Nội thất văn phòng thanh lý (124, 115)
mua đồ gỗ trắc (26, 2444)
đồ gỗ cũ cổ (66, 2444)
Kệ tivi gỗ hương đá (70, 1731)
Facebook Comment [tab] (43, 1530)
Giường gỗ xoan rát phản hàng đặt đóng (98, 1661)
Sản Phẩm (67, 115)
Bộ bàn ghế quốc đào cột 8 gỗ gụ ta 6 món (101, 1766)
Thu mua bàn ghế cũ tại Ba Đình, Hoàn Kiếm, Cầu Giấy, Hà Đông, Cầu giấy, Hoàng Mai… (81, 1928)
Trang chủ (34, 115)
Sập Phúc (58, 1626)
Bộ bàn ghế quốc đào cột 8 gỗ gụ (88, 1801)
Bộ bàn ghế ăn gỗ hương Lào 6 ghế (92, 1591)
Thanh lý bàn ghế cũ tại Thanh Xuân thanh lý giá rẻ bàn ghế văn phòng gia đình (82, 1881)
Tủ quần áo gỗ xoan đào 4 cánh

[Task description] Go back to the start of the listing above. Reproduce each line exactly, ending with the line that contains "Sập Phúc (58, 1626)".

[Task output]
Nội thất văn phòng thanh lý (124, 115)
mua đồ gỗ trắc (26, 2444)
đồ gỗ cũ cổ (66, 2444)
Kệ tivi gỗ hương đá (70, 1731)
Facebook Comment [tab] (43, 1530)
Giường gỗ xoan rát phản hàng đặt đóng (98, 1661)
Sản Phẩm (67, 115)
Bộ bàn ghế quốc đào cột 8 gỗ gụ ta 6 món (101, 1766)
Thu mua bàn ghế cũ tại Ba Đình, Hoàn Kiếm, Cầu Giấy, Hà Đông, Cầu giấy, Hoàng Mai… (81, 1928)
Trang chủ (34, 115)
Sập Phúc (58, 1626)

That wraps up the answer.